I am trying to work with Apache Drill. I am new to this whole environment, just trying to understand how Apache Drill works.
I am trying to query my json data stored on s3 using Apache Drill.
My bucket is created in US East (N. Virginia).
I have created a new Storage Plugin for S3 using this link.
Here is the configuration for my new S3 Storage Plugin :
{
"type": "file",
"enabled": true,
"connection": "s3a://testing-drill/",
"config": {
"fs.s3a.access.key": "xxxxxxxxxxxxxxxxxxxxxxxxxxxxxxxxxxxxxxxx",
"fs.s3a.secret.key": "xxxxxxxxxxxxxxxxxxxxxxxxxxxxxxxxxxxxxxxx"
},
"workspaces": {
"root": {
"location": "/",
"writable": false,
"defaultInputFormat": null,
"allowAccessOutsideWorkspace": false
},
"tmp": {
"location": "/tmp",
"writable": true,
"defaultInputFormat": null,
"allowAccessOutsideWorkspace": false
}
},
"formats": {
"psv": {
"type": "text",
"extensions": [
"tbl"
],
"delimiter": "|"
},
"csv": {
"type": "text",
"extensions": [
"csv"
],
"delimiter": ","
},
"tsv": {
"type": "text",
"extensions": [
"tsv"
],
"delimiter": "\t"
},
"parquet": {
"type": "parquet"
},
"json": {
"type": "json",
"extensions": [
"json"
]
},
"avro": {
"type": "avro"
},
"sequencefile": {
"type": "sequencefile",
"extensions": [
"seq"
]
},
"csvh": {
"type": "text",
"extensions": [
"csvh"
],
"extractHeader": true,
"delimiter": ","
}
}
}
I have also configured my core-site-example.xml as follows:
<configuration>
<property>
<name>fs.s3a.access.key</name>
<value>xxxxxxxxxxxxxxxxxxxx</value>
</property>
<property>
<name>fs.s3a.secret.key</name>
<value>xxxxxxxxxxxxxxxxxxxxxxxx</value>
</property>
<property>
<name>fs.s3a.endpoint</name>
<value>s3.us-east-1.amazonaws.com</value>
</property>
</configuration>
But when I try to use/set the workspace using the following command :
USE shiv.`root`;
It gives me following error :
Error: VALIDATION ERROR: Schema [shiv.root] is not valid with respect to either root schema or current default schema.

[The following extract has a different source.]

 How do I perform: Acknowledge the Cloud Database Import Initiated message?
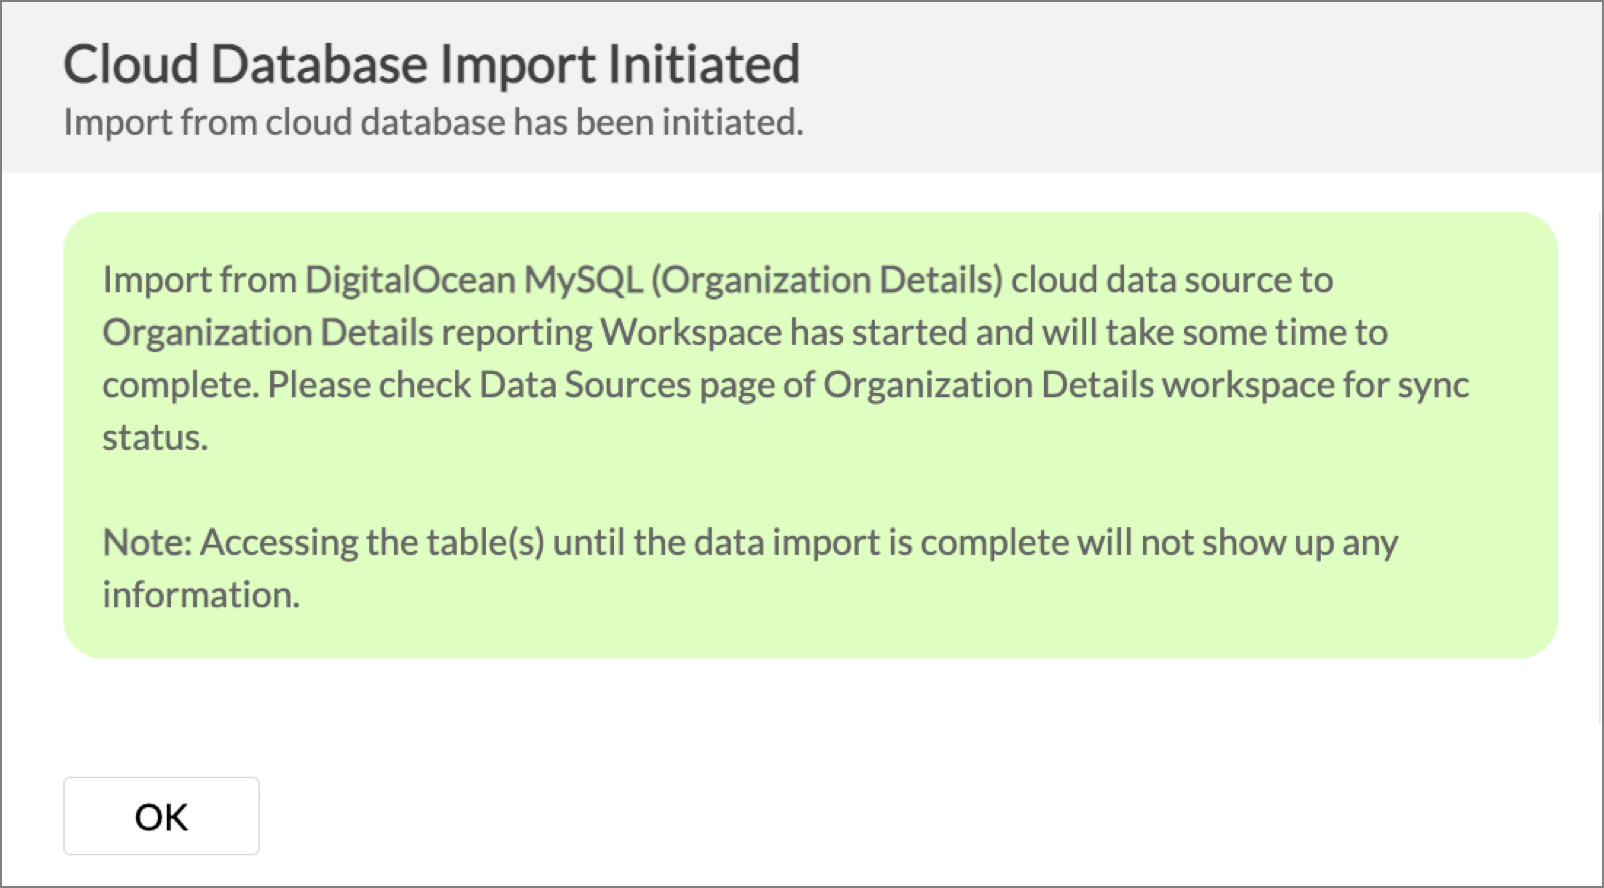pos(160,816)
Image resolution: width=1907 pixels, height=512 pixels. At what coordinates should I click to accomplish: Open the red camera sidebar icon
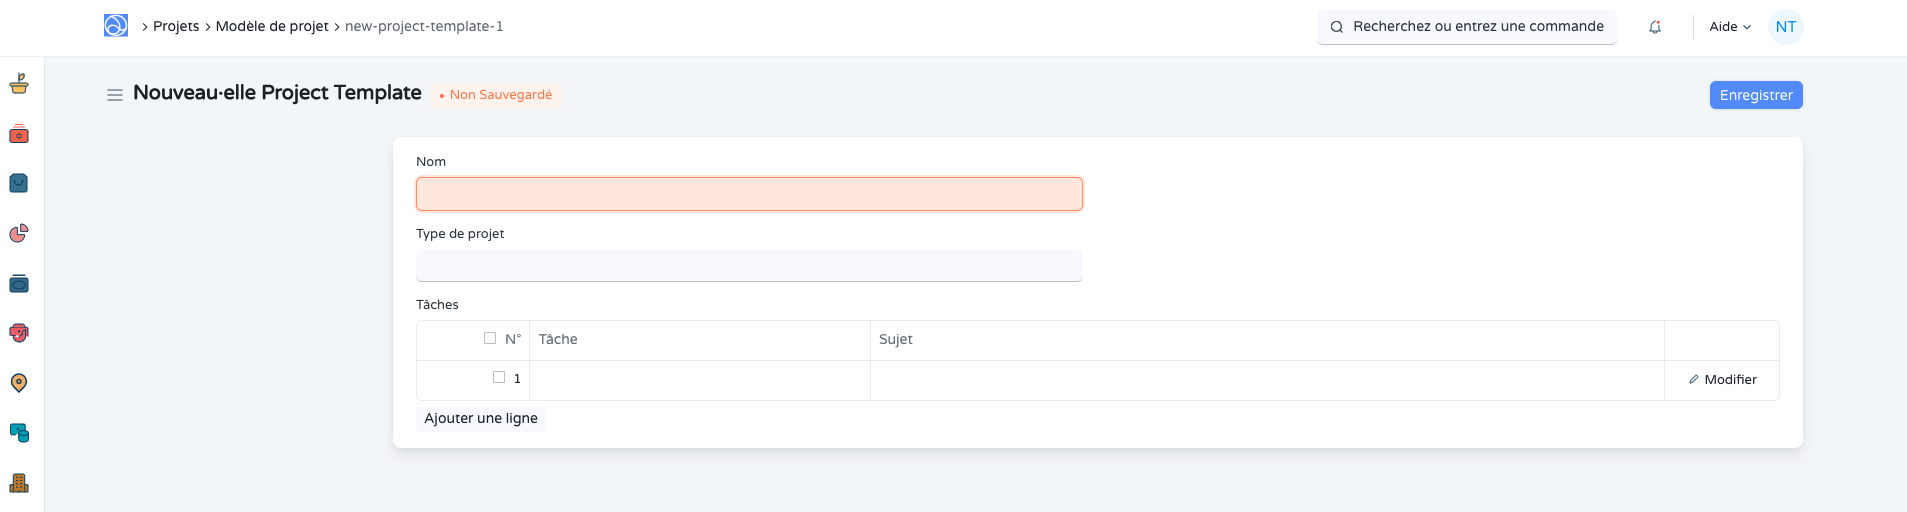[19, 134]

Current default schema: No default schema selected
[Error Id: 6d9515c0-b90f-48aa-9dc5-0c660f1c06ca on ip-10-0-3-241.ec2.internal:31010] (state=,code=0)
If try to execute show schemas;, then I get the following error :
show schemas;
Error: SYSTEM ERROR: AmazonS3Exception: Status Code: 400, AWS Service: Amazon S3, AWS Request ID: EEB438A6A0A5E667, AWS Error Code: null, AWS Error Message: Bad Request
Fragment 0:0
[Error Id: 85883537-9b4f-4057-9c90-cdaedec116a8 on ip-10-0-3-241.ec2.internal:31010] (state=,code=0)
I am not able to understand the root cause of this issue.
Bad Request. Maybe step through the setup again? - tobi6